Cost & Rate Tracking

Token budgets, cost estimation, and rate limiting.

Pricing

`ModelPricing`

Per-token pricing for a specific model.

All per_1k fields express USD cost per 1,000 tokens. The per_m aliases expose the same values scaled to per-million tokens for backward compatibility.

Parameters:

Name	Type	Description
`input_per_1k`	`float`	USD cost per 1 000 input tokens.
`output_per_1k`	`float`	USD cost per 1 000 output tokens.
`cache_read_per_1k`	`float`	USD cost per 1 000 prompt-cache read tokens.

`CostEstimate`

USD cost breakdown for a set of token usages.

Parameters:

Name	Type	Description
`input_usd`	`float`	USD cost for input tokens.
`output_usd`	`float`	USD cost for output tokens.
`cache_read_usd`	`float`	USD cost for prompt-cache read tokens.
`cache_write_usd`	`float`	USD cost for prompt-cache write tokens.

`PricingTable`

Mapping of model name to ModelPricing for cost estimation.

Usage:

python

table = PricingTable(models={
    "claude-haiku-4-5": ModelPricing(input_per_m=0.80, output_per_m=4.00),
})
estimate = table.estimate("claude-haiku-4-5", usage)

Parameters:

Name	Type	Description
`models`	`dict[str, ModelPricing] \| None`	Mapping of model identifier to `ModelPricing`.

`default_pricing_table`

Return the built-in pricing table with current model prices.

Cost tracker

`CostTracker`

Injectable service that accumulates token usage from ModelCallComplete signals.

Usage:

python

# Register in module
@module(providers=[use_class(CostTracker, scope=Scope.SINGLETON)])
class AppModule: ...

# In a controller
async with self.cost.session(conversation_id=cid, user_id=uid) as session:
    result = await self.runner.run(agent, message)
    print(f"Cost: ${session.total_estimate.total_usd:.6f}")

`CostSession`

Context manager result from CostTracker.session().

`CostReport`

Aggregated cost report for a user or conversation.

Budgets & limits

`TokenBudget`

Per-conversation and per-user token/cost budget limits.

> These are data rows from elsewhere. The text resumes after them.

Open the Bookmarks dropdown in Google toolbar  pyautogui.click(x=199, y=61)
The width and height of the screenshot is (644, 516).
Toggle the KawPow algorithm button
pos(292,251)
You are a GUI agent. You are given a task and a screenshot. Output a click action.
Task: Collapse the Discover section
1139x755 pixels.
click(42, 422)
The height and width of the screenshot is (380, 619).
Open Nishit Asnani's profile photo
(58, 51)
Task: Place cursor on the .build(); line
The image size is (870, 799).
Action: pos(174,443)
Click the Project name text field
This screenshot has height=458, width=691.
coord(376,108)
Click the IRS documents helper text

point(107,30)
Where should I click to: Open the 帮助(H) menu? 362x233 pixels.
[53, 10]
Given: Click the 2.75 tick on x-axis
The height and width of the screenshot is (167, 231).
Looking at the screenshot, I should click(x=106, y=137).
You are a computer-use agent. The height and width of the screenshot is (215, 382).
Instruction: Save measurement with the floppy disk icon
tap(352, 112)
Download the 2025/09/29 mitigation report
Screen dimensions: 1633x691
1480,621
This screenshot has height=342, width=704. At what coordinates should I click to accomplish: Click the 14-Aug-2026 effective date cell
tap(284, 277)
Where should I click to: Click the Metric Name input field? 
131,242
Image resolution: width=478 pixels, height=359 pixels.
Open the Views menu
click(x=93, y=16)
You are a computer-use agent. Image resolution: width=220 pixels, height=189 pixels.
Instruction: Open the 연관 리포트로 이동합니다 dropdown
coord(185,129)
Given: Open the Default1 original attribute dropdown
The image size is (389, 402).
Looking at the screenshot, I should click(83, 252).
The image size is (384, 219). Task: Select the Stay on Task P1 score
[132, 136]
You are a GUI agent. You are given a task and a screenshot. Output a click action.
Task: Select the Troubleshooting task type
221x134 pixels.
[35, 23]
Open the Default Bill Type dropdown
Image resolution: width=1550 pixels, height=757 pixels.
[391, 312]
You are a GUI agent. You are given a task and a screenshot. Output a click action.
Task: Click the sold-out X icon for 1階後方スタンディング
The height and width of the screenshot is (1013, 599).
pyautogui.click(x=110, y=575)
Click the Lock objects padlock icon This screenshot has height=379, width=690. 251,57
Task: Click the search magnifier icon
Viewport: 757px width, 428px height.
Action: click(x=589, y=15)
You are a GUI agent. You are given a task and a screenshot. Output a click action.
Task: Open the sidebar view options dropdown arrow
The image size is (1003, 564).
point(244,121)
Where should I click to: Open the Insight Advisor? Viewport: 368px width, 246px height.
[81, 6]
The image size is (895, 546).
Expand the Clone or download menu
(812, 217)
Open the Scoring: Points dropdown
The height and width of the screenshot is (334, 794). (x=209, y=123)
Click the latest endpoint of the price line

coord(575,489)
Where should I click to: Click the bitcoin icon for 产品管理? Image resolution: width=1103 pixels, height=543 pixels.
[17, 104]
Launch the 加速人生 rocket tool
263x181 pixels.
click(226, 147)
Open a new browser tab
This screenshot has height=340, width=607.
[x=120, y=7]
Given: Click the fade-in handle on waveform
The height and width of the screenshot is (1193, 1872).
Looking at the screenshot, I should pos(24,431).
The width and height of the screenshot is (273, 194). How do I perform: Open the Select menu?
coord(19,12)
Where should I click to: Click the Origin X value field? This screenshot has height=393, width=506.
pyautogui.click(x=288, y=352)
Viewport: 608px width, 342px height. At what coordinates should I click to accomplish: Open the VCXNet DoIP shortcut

Checked BEFORE each LLM call; raises BudgetExceededError if the estimated next call would exceed the limit.

Usage:

python

budget = TokenBudget(
    max_tokens_per_conversation=50_000,
    max_usd_per_conversation=0.50,
)
config = LLMConfig(..., budget=budget)

`BudgetExceededError`

Raised before an LLM call that would exceed the configured budget.

Parameters:

Name	Type	Description
`message`	`str`	Human-readable description of the exceeded limit.
`limit_type`	`str`	Category of limit (e.g. `"tokens_per_conversation"`).
`limit`	`float`	The configured budget ceiling.
`current`	`float`	The actual usage at the point the budget was exceeded. Also available as `used` for API compatibility.

`RateLimiter`

Token-bucket rate limiter with automatic retry on HTTP 429.

Usage:

python

config = LLMConfig(
    model="claude-haiku-4-5",
    rate_limiter=RateLimiter(
        requests_per_minute=60,
        tokens_per_minute=100_000,
        max_retries=5,
    ),
)

`RateLimitExhaustedError`

Raised when the rate limiter's max_retries is exhausted.

Parameters:

Name	Type	Description
`message`	`str`	Human-readable description of the exhaustion.
`limit`	`int`	The configured requests-per-minute limit (`0` when no per-minute limit is configured).
`retry_after`	`float`	Suggested number of seconds to wait before retrying, if known (`0.0` otherwise).